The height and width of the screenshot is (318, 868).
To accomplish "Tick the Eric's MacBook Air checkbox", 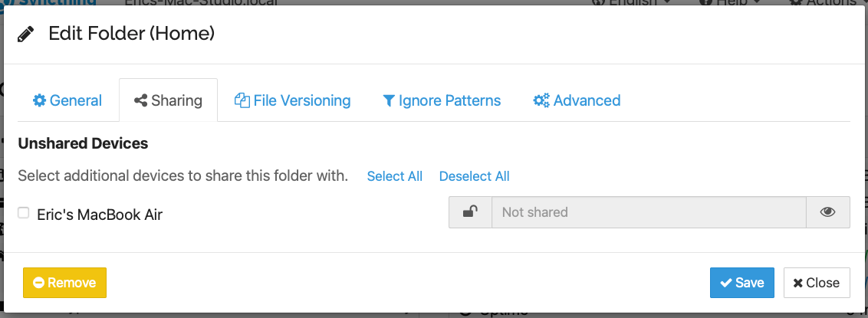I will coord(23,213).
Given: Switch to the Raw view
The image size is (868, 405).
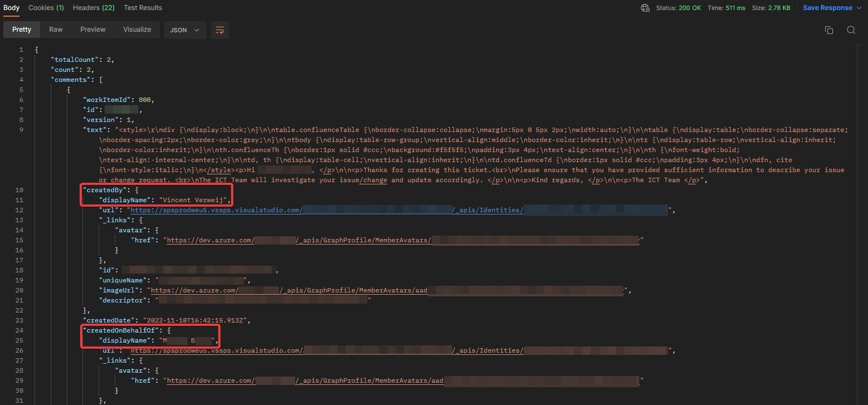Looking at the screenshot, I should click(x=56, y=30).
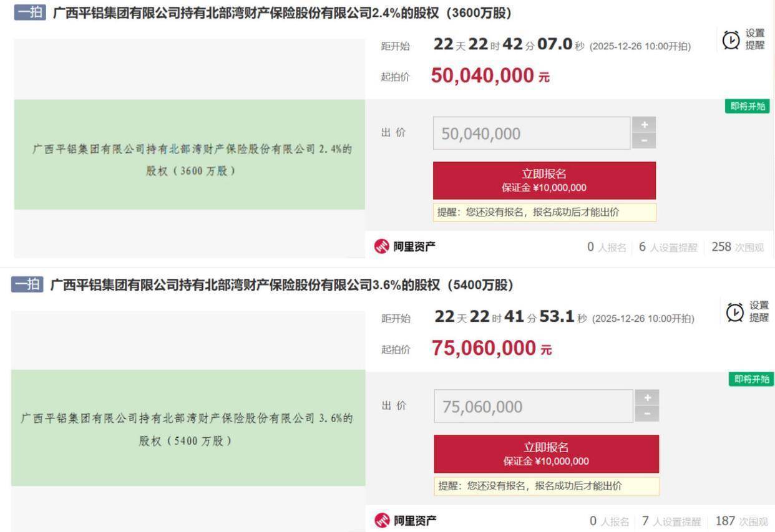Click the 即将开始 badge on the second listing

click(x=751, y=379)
━━━━
| YOUR ASSIGNMENT |
Exactly the lines from the one containing "Given: Switch to the Raw view" through the last line of the material above, both included and free of pictures, should make up your answer, please.

| THE ANSWER |
Given: Switch to the Raw view
The image size is (868, 405).
Looking at the screenshot, I should click(x=56, y=30).
Click the 即将开始 badge on the second listing

click(x=751, y=379)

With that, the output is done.